Reputation: 133
Hi there I am not sure how to explain, I have this problem. Currently I have some text as shown below:
picture gallery
see also
adaptation
ecology
extreme environment clothing
extremophile
lexen life in extreme environments
natural environment
references
"extreme environment" microbial life np nd web 16 may 2013
feminism and gis refers to the use of geographic information system gis for feminist research and also how women influence gis at technological stages feminist gis research is aware of power differences in social and economic realms
history
My question is how do i make it till I get the result like this for example:
picture gallery see also adaptation ecology extreme environment clothing extremophile lexen life in extreme environments natural environment references "extreme environment" microbial life np nd web 16 may 2013 feminism and gis refers to the use of geographic information system gis for feminist research and also how women influence gis at technological stages feminist gis research is aware of power differences in social and economic realms
I am not sure what this is called but so far the solution I have found is removing all blank spaces which is not what I need.
Please help me.
Thank you.
Upvotes: 2
Views: 77
Reputation: 3335
Please note, that the result given in the answer is quite creative at the right margin, it dropped history from input data ;-) Update: Latest comment indicates, data comes from file, thus updated answer.
Taking this as a small unwanted glitch, I suggest to neither use regular expressions nor replace. Simply do the strip-split-join transformation in one go like so (assuming the text is in file in.txt
in folder where you invoe the script):
#! /usr/bin/env python
with open('in.txt', 'rt') as f:
filtered = ' '.join(f.read().strip().split())
Or - if already in variable (and with expectation and comparison as minimal test):
#! /usr/bin/env python
text = '''picture gallery
see also
adaptation
ecology
extreme environment clothing
extremophile
lexen life in extreme environments
natural environment
references
"extreme environment" microbial life np nd web 16 may 2013
feminism and gis refers to the use of geographic information system gis for feminist research and also how women influence gis at technological stages feminist gis research is aware of power differences in social and economic realms
history
'''
expected = (
'picture gallery see also adaptation ecology extreme environment'
' clothing extremophile lexen life in extreme environments'
' natural environment references "extreme environment" microbial'
' life np nd web 16 may 2013 feminism and gis refers to the use'
' of geographic information system gis for feminist research and'
' also how women influence gis at technological stages feminist'
' gis research is aware of power differences in social and'
' economic realms history')
filtered = ' '.join(text.strip().split())
assert filtered == expected
And in case you need a newline at the end of that "one line" result, you could write instead:
filtered = '%s\n' % (' '.join(text.strip().split()),)
or
filtered = ' '.join(text.strip().split()) + '\n'
In that case of course the assert or expected variable should be changed in sync ;-)
This should be also a logically clear solution.

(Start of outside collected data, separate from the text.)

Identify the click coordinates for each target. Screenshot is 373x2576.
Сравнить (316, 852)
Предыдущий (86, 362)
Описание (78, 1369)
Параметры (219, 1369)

Regular expressions are often tempting, but if the result is feasible with simple split-join pipelines like this one, they induce some runtime complexity (and another language embedded).
Just measure with above setup and an adapted one for the regex:
print 'strip-split-join: ', ['%0.4f' % round(z, 4) for z in timeit.Timer("filtered = ' '.join(text.strip().split())", setup=setup).repeat(7, 1000)]
print 're.sub("\s+", " "):', ['%0.4f' % round(z, 4) for z in timeit.Timer("filtered = replaced = re.sub('\s+', ' ', text)", setup=setup_re).repeat(7, 1000)]
this gives (on my machine):
strip-split-join: ['0.0043', '0.0045', '0.0047', '0.0046', '0.0043', '0.0040', '0.0045']
re.sub("\s+", " "): ['0.0265', '0.0254', '0.0246', '0.0248', '0.0238', '0.0255', '0.0266']
so the regex solution is slower by approx. a factor of 5.
Upvotes: 2
Reputation: 5115
If it's a file:
text = file('path/to/your/file.txt').read()
new_text = text.replace('\n', ' ')
print(new_text) # this will have no new lines
with open('output.txt', 'wr') as out:
out.write(new_text) #this will write it to a file
You could also use regex, like PJSCopeland said:
import re
s = "Example String \n more example string"
replaced = re.sub('\s+', ' ', s)
print replaced
Dilettant's solution is concise, correct and also faster than using regex (by my measure), so I recommend that as a best solution:
filtered = ' '.join(text.strip().split())
Upvotes: 4
Reputation: 3006
Replace /\s+/g
(every instance of at least one white-space character) with " "
. (I'm not familiar with Python, unfortunately, so I don't know what the method call would be.)
Upvotes: 1